> _What to work on_
The expected result is the run of lines from the one containing "The height and width of the screenshot is (550, 900)." to the end of the listing, copied exactly.

> _Data_
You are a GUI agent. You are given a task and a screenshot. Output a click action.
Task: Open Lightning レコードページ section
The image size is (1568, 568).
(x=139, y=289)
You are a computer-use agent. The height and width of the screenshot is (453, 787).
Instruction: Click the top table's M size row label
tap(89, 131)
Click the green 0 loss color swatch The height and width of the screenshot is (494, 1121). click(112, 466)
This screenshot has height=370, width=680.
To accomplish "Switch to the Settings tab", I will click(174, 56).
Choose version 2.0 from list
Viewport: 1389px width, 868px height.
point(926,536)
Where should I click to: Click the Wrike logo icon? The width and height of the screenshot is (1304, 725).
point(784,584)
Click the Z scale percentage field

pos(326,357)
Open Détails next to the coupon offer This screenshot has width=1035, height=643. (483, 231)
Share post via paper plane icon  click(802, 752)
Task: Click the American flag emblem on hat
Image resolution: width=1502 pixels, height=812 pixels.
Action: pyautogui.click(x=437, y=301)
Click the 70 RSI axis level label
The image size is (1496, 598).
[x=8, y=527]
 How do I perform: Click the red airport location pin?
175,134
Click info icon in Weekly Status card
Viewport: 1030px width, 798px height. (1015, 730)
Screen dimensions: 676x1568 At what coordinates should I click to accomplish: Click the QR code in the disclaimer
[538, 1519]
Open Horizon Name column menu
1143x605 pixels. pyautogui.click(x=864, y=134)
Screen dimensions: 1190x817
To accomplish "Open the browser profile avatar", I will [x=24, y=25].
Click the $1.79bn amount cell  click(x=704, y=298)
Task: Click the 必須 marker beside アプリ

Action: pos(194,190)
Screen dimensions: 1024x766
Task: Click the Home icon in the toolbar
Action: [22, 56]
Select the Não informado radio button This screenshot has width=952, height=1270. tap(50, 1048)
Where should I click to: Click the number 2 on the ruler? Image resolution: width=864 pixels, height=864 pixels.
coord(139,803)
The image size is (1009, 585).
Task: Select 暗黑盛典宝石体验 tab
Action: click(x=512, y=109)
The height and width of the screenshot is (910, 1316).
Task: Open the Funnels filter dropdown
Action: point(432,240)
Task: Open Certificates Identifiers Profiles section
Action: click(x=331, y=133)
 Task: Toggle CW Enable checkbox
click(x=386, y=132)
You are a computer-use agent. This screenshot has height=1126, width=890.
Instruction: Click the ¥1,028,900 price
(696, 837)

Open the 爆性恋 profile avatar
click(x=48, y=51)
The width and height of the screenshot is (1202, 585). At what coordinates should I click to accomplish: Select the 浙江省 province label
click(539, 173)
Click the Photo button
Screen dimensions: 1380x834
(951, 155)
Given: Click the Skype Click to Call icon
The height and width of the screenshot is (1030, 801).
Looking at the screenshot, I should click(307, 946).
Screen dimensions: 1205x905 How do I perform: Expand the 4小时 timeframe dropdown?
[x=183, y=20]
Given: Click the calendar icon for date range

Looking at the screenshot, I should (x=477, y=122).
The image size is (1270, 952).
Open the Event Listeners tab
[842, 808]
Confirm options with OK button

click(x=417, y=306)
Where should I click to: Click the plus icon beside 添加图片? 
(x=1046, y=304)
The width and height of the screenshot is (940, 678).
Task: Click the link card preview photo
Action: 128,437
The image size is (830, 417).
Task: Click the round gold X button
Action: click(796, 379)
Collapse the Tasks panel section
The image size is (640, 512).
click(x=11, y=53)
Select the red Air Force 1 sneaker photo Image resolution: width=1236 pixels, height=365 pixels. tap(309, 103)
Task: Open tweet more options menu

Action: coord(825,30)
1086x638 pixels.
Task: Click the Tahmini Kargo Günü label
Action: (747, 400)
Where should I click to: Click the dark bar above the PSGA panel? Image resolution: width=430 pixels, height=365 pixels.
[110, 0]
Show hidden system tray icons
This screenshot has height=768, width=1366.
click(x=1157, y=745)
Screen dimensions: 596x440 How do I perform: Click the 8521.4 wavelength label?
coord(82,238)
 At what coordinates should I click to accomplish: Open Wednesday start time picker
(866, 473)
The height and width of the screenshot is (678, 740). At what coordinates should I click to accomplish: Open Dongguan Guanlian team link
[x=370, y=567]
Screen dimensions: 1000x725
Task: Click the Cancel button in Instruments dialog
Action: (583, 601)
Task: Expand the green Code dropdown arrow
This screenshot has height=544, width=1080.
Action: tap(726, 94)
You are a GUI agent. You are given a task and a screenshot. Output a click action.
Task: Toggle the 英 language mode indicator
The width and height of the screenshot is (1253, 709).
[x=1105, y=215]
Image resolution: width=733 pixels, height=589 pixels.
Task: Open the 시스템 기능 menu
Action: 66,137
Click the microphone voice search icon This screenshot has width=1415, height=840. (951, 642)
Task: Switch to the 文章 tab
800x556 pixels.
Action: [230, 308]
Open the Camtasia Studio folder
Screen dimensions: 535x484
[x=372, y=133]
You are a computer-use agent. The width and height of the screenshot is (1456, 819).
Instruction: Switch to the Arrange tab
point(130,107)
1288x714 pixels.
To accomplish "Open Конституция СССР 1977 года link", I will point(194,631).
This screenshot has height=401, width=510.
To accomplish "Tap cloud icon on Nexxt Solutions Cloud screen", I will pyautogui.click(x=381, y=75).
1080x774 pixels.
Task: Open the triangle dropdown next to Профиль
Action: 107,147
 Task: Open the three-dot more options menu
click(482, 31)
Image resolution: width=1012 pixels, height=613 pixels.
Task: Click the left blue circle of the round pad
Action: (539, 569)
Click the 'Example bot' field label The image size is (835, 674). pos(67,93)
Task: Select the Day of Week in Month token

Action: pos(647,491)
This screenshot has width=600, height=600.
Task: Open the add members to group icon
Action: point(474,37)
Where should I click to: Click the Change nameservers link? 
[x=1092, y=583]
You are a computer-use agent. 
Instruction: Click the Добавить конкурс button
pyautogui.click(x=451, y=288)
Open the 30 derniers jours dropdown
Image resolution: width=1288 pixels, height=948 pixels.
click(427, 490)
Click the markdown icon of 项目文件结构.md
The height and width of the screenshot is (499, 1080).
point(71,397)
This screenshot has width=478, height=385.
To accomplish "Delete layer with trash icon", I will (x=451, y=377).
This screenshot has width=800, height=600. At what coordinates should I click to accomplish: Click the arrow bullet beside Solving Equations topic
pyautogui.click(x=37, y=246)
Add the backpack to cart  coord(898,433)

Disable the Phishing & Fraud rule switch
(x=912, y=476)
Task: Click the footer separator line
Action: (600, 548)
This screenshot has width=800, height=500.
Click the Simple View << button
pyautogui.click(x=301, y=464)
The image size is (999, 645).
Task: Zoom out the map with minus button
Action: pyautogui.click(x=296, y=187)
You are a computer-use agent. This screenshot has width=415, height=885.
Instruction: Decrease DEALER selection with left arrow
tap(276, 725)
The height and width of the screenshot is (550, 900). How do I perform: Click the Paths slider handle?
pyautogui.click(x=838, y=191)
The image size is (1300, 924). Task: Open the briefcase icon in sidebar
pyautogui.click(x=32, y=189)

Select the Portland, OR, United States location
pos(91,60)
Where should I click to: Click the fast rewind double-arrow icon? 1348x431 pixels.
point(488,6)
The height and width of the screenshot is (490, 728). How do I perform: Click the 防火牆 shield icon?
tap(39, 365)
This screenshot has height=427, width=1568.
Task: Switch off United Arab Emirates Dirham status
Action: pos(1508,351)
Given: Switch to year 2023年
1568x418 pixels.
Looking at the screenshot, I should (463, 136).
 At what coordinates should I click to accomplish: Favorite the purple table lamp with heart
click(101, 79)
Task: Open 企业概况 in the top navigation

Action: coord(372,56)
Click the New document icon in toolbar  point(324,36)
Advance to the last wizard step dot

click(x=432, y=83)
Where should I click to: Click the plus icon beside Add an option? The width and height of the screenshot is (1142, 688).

> _Output for this exercise_
The height and width of the screenshot is (550, 900). How do I perform: Click the Paths slider handle?
pyautogui.click(x=838, y=191)
The image size is (1300, 924). Task: Open the briefcase icon in sidebar
pyautogui.click(x=32, y=189)

Select the Portland, OR, United States location
pos(91,60)
Where should I click to: Click the fast rewind double-arrow icon? 1348x431 pixels.
point(488,6)
The height and width of the screenshot is (490, 728). How do I perform: Click the 防火牆 shield icon?
tap(39, 365)
This screenshot has height=427, width=1568.
Task: Switch off United Arab Emirates Dirham status
Action: pos(1508,351)
Given: Switch to year 2023年
1568x418 pixels.
Looking at the screenshot, I should (463, 136).
 At what coordinates should I click to accomplish: Favorite the purple table lamp with heart
click(101, 79)
Task: Open 企业概况 in the top navigation

Action: coord(372,56)
Click the New document icon in toolbar  point(324,36)
Advance to the last wizard step dot

click(x=432, y=83)
Where should I click to: Click the plus icon beside Add an option? The width and height of the screenshot is (1142, 688).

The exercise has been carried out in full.